*** Opening Excerpted text ***

A new survey reveals ongoing national medication, medical supply, and medical equipment shortages are harming patients. The survey was issued by the independent, nonprofit patient safety organization ECRI and its affiliate, the Institute for Safe Medication Practices (ISMP).
According to the two groups, the survey reveals that providing appropriate care is becoming increasingly challenging, leading to instances of unsafe practices, compromised care, and harmful, otherwise avoidable patient safety incidents.
Sixty percent of respondents reported shortages of more than 20 drugs, single-use supplies, or other medical devices during the six months prior to the survey. Respondents say care quality has been broadly affected by the shortages, including in surgery and anesthetics (74%), emergency care (64%), pain management (52%), cardiology (45%), hematology and oncology (44%), infectious diseases (39%), and obstetrics and gynecology (37%).
The nearly 200 respondents included pharmacists and pharmacy technicians, procurement specialists, physicians, and nurses working in community, teaching, pediatric, and cancer care hospitals, among other care locations. The survey was conducted in July 2023.
“While medication and supply shortages have been widely reported across healthcare, we now know with certainty that these shortages are causing preventable harm and have the potential to cause even more if they are not addressed soon,” said Marcus Schabacker, MD, PhD, president and CEO of ECRI. “There are strategies hospitals can use to reduce the impact of shortages, but they are a deviation from standard practice and resource-intensive—two characteristics that themselves can increase the likelihood of preventable harm.”

*** Closing Excerpted text ***

Goal of the exercise: Please reproduce the passage on the shortage survey word for word, beginning at "A new survey" and stopping after "Medication Practices (ISMP).".

*** Opening Collected data ***

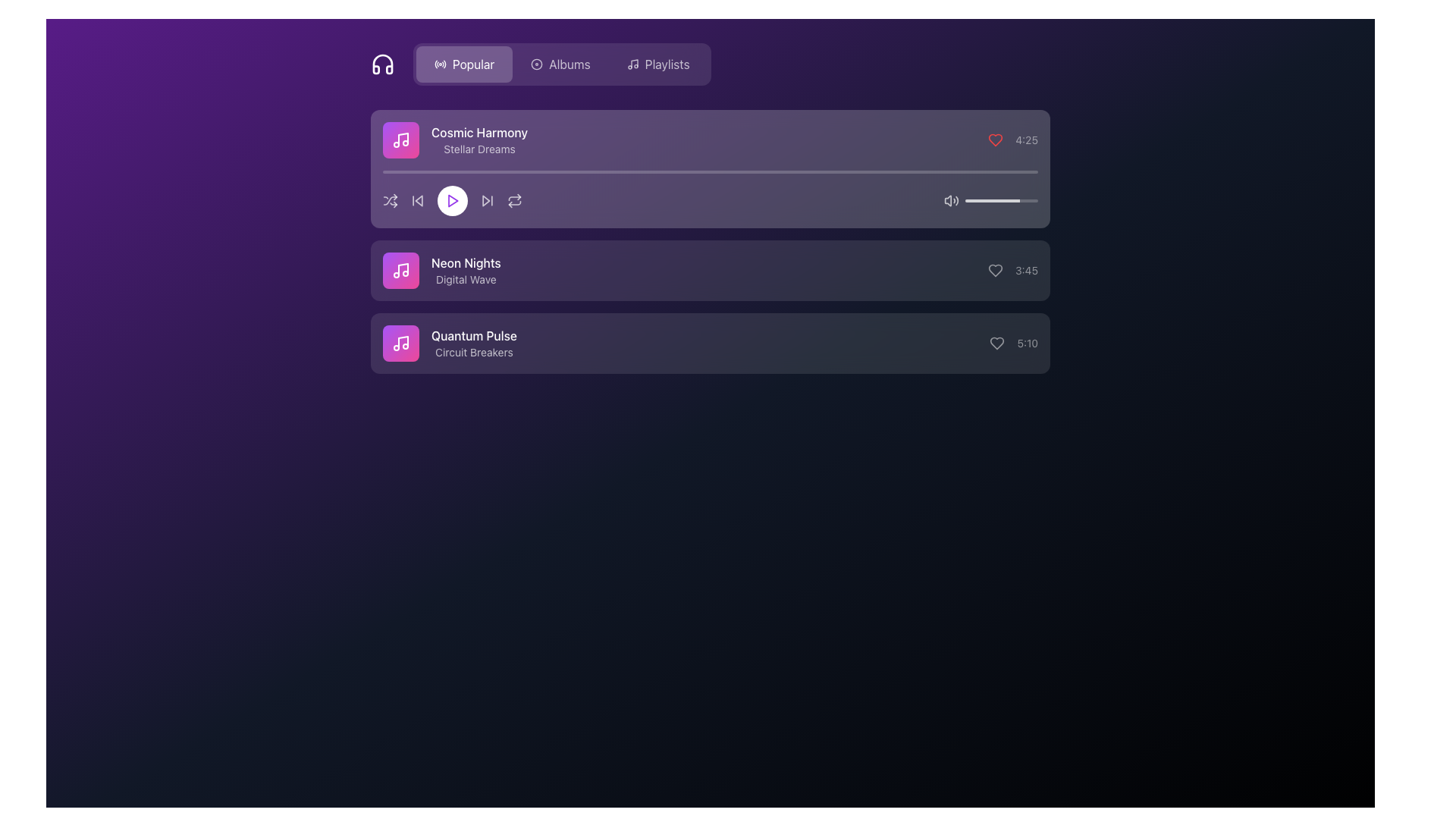 The height and width of the screenshot is (819, 1456). What do you see at coordinates (1026, 270) in the screenshot?
I see `the text display showing '3:45' in light gray color, positioned to the right of the heart icon in the middle row of the list layout` at bounding box center [1026, 270].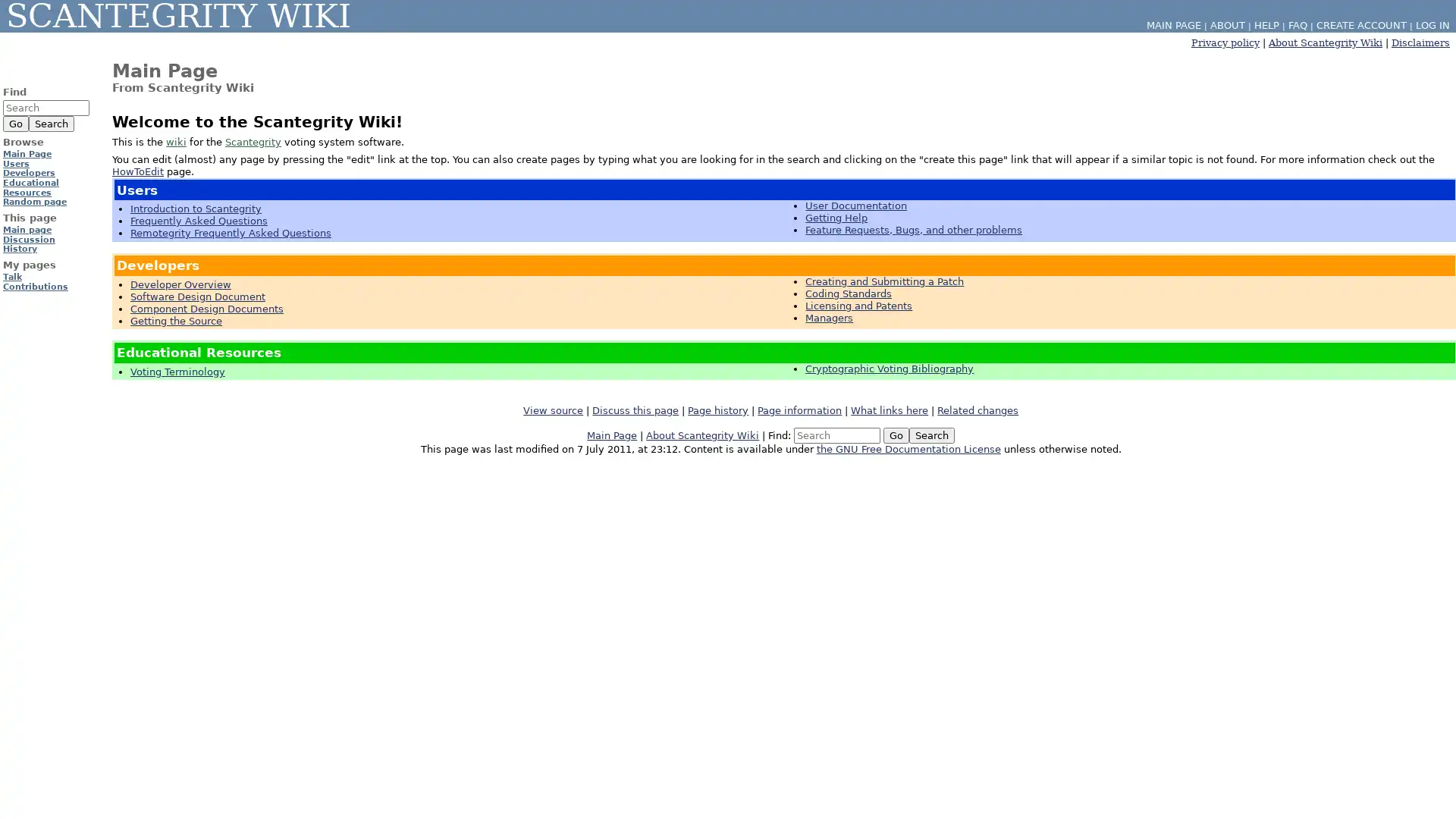 Image resolution: width=1456 pixels, height=819 pixels. Describe the element at coordinates (15, 123) in the screenshot. I see `Go` at that location.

*** Closing Collected data ***

Task output:
A new survey reveals ongoing national medication, medical supply, and medical equipment shortages are harming patients. The survey was issued by the independent, nonprofit patient safety organization ECRI and its affiliate, the Institute for Safe Medication Practices (ISMP).